PROBLEM STATEMENT.
Can you convert the lines between the one holding "Where should I" and the one holding "point(6,392)", inclusive, into a Markdown table with columns n and Line? Skip blank lines and leave the pictures out.

DATASET EXCERPTS.
######

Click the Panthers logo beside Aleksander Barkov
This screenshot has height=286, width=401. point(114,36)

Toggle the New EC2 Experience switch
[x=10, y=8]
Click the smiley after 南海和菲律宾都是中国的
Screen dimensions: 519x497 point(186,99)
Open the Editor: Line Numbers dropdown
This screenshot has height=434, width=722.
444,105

######

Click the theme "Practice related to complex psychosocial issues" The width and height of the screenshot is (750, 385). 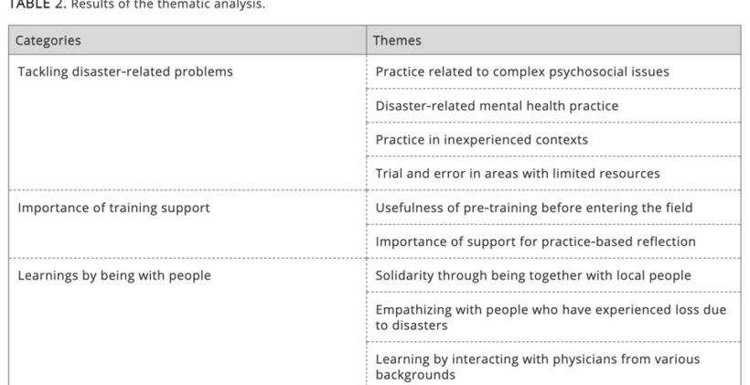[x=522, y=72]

######

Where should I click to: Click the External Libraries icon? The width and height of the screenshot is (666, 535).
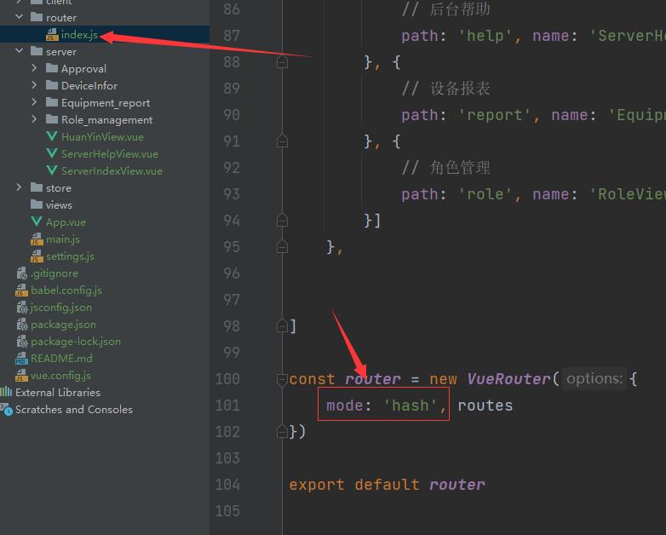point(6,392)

######

REPLY.
| n | Line |
|---|---|
| 1 | Where should I click to: Click the External Libraries icon? The width and height of the screenshot is (666, 535). |
| 2 | point(6,392) |